电泳步骤操作不当可能会导致条带结果有问题，分享一些电泳相关常见问题和对应的处理方法，希望能给大家启发和帮助~

“微笑”现象

条带出现微笑现象(中间凹两边翘起)：主要由于凝胶中间部分凝固不均。

处理方法：应待凝胶充分凝固后电泳，或者加入催化剂后充分混匀。

拖尾现象

条带出现拖尾现象：主要是样本溶解效果不佳，或分离胶浓度过大，或电泳缓冲液放置时间过长。

处理方法：加样前离心；加适量的样品促溶剂；降低凝胶浓度或使用梯度凝胶；重新配置电泳缓冲液。
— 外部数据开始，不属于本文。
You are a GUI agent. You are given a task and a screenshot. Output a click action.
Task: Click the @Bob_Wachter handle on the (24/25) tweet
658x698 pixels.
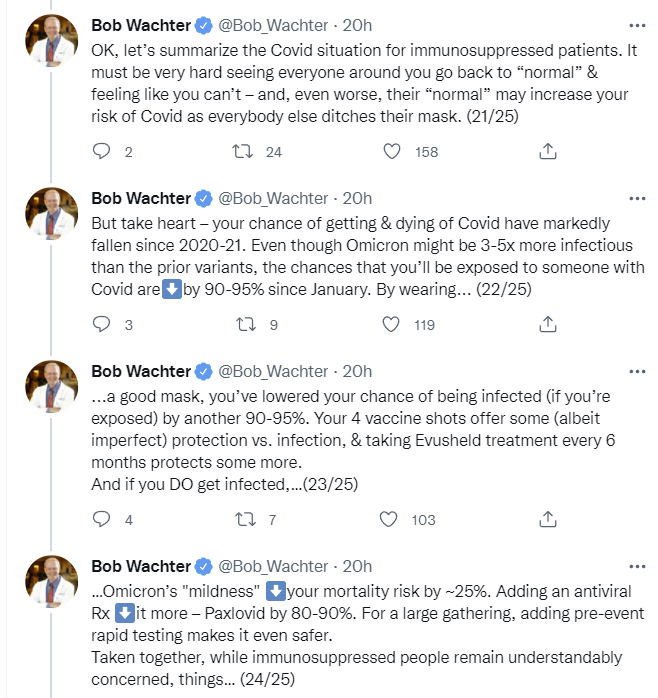273,566
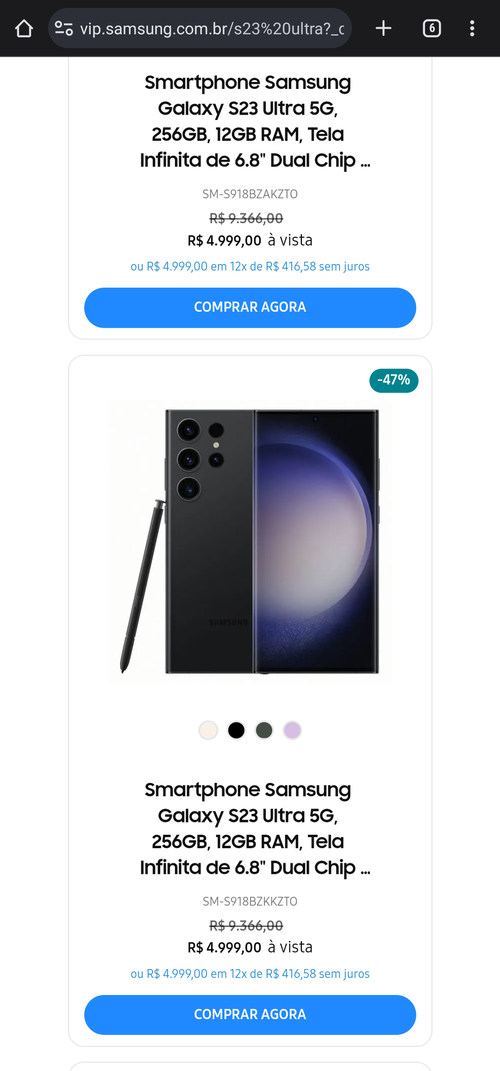Tap the SM-S918BZKKZTO model code
This screenshot has height=1071, width=500.
point(250,902)
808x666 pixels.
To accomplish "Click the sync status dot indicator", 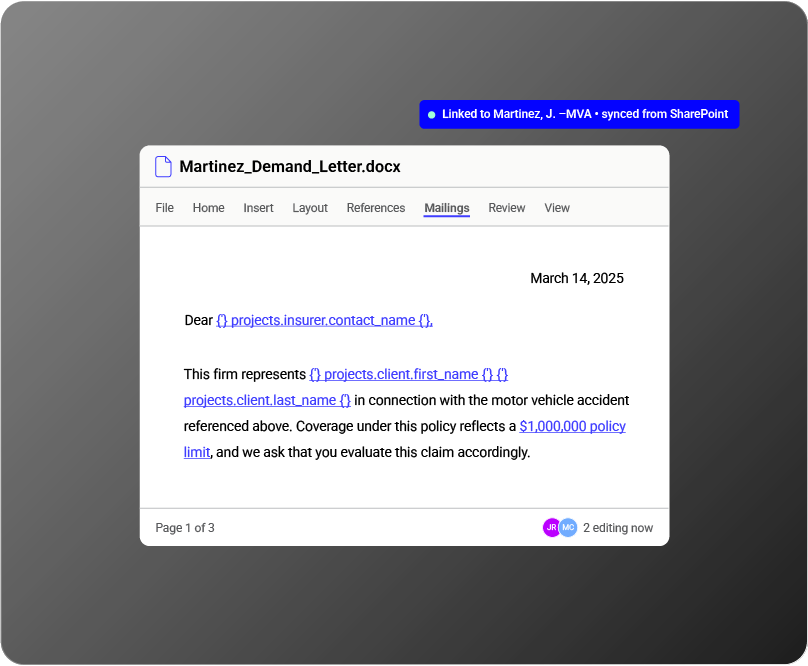I will [432, 114].
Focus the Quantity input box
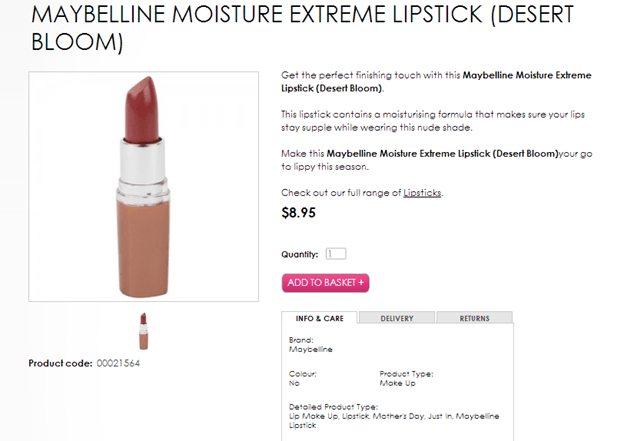The height and width of the screenshot is (441, 624). pyautogui.click(x=336, y=254)
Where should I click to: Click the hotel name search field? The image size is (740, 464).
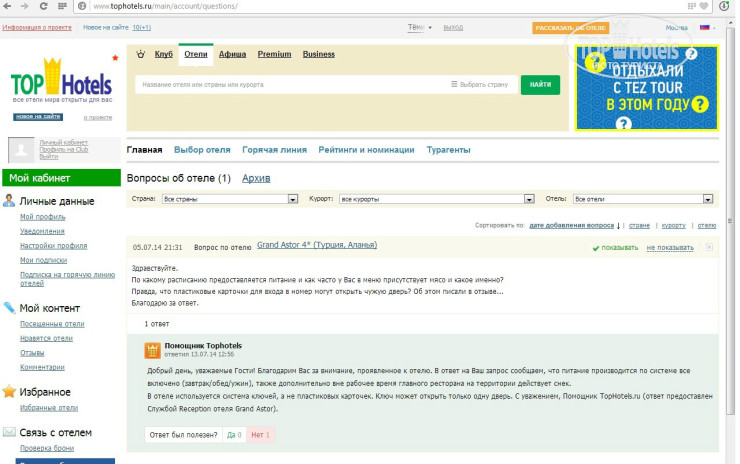(290, 85)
条带过粗：可能是上样量过大；浓缩胶未浓缩好；浓缩胶pH值不正确；电压过高。

处理方法：减少上样量；增加浓缩胶长度；保证浓缩胶的pH正确（6.8）；降低电压。

纹理现象

条带不整齐

条带不整齐：

可能是由于胶凝固不均匀，建议待胶凝固后上样；

可能是由于电泳的时候，有气泡在胶的下边缘，建议电泳前，检查并赶走胶底部的气泡；

可能是由于上样buffer不是工作液浓度，建议重新配置上样buffer；

可能是由于拔梳子导致样品孔不齐，建议水平缓慢的拔梳子。